Dataset excerpts:
- - -
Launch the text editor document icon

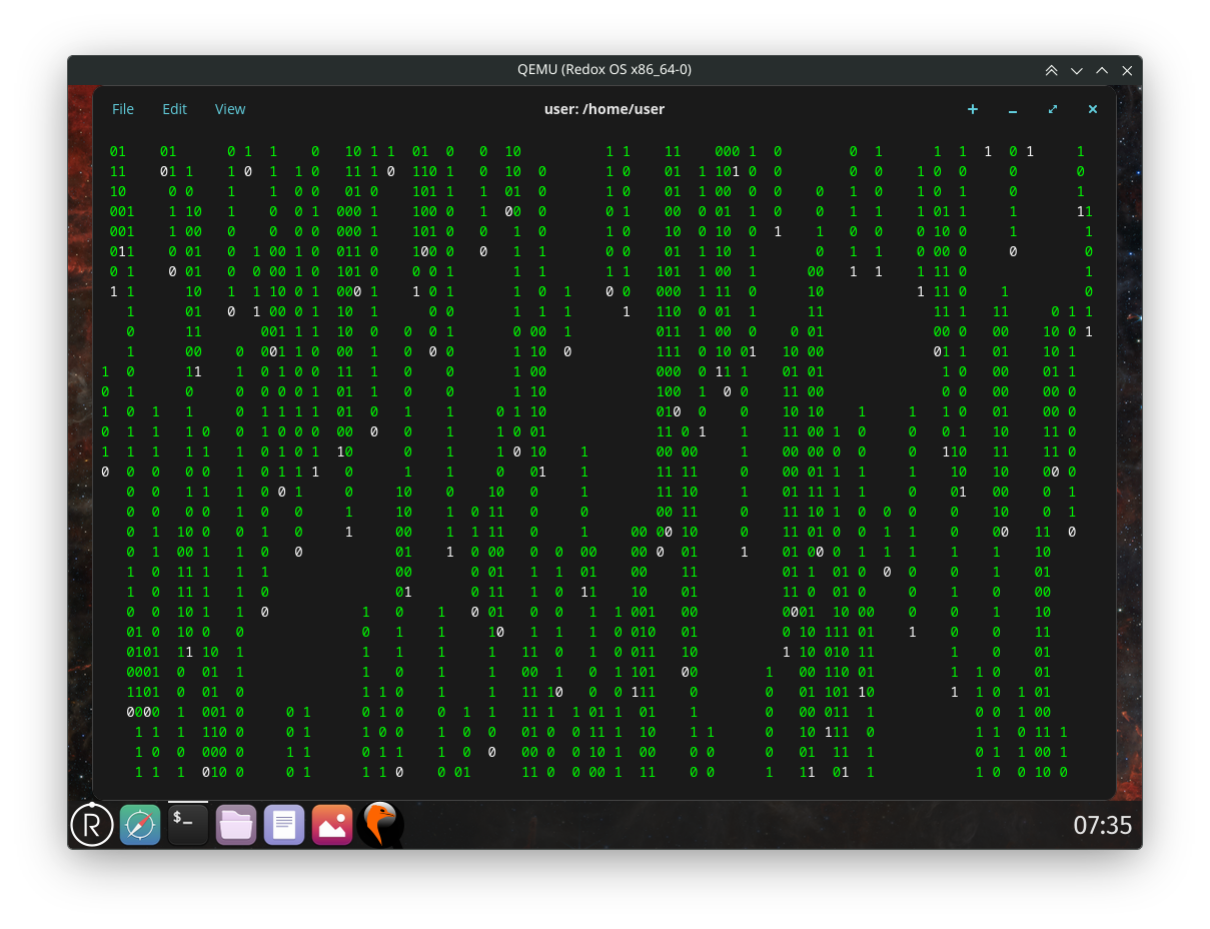(x=284, y=825)
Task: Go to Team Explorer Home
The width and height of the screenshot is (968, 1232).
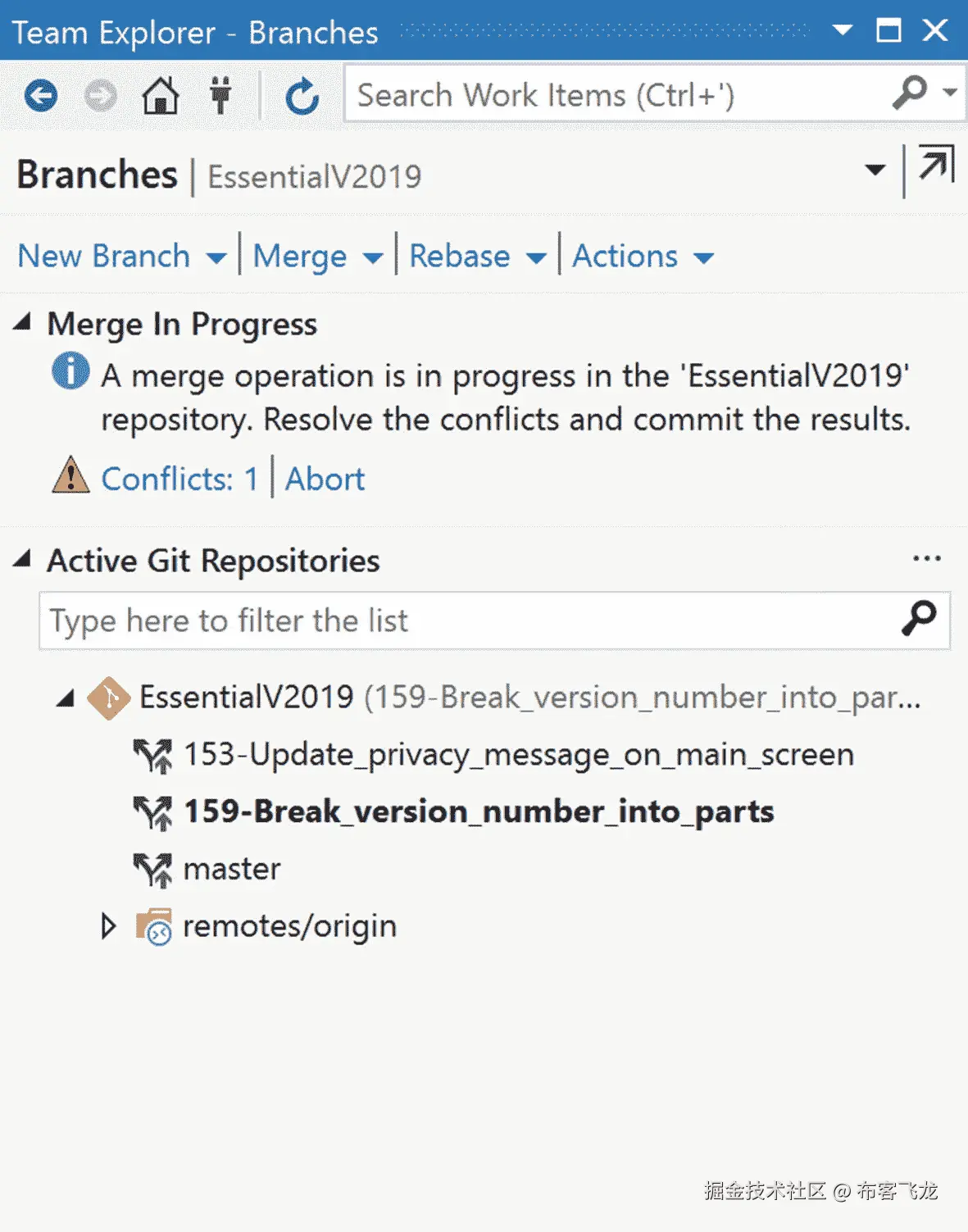Action: tap(161, 96)
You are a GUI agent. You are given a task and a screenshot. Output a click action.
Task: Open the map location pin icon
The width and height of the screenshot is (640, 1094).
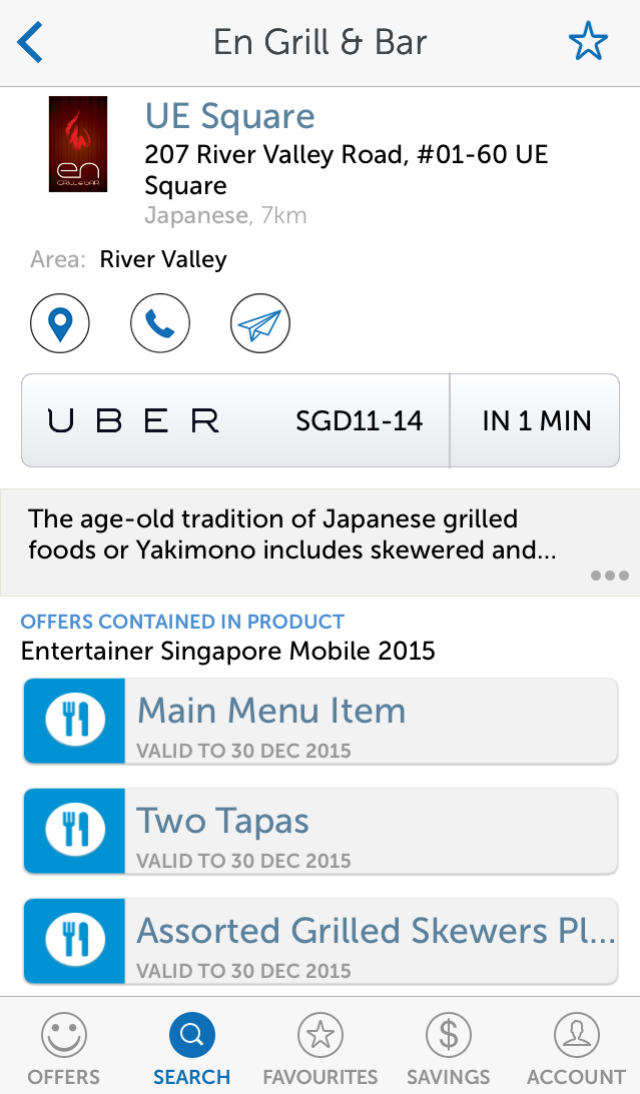[x=60, y=323]

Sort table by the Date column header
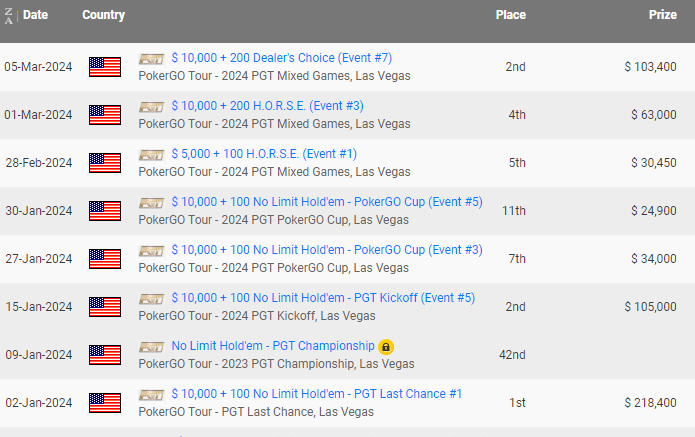click(35, 15)
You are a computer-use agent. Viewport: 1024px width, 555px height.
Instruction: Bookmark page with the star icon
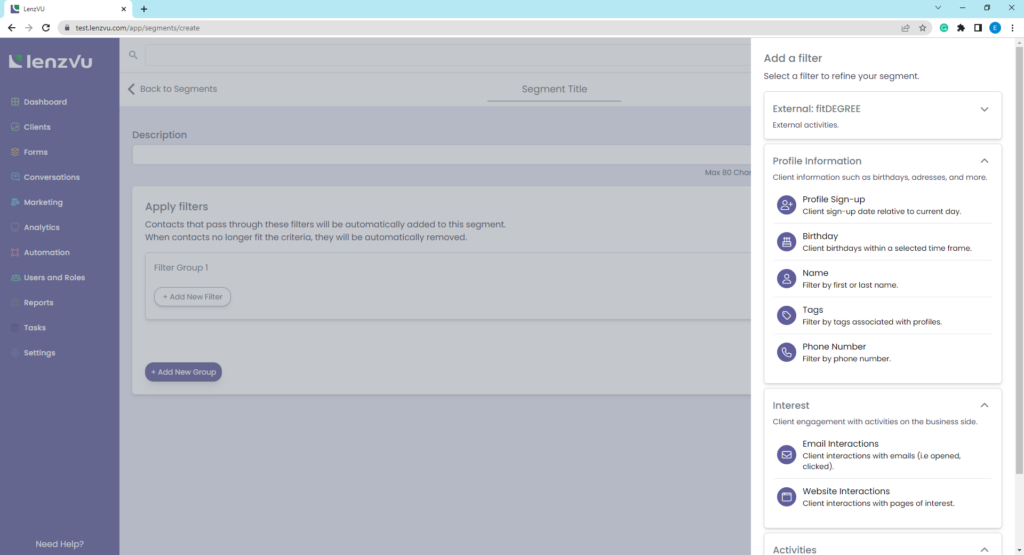922,28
- - -
Work item:
The answer should be one number, namely how many lines of the entries above include the string "agent".

Task response:
2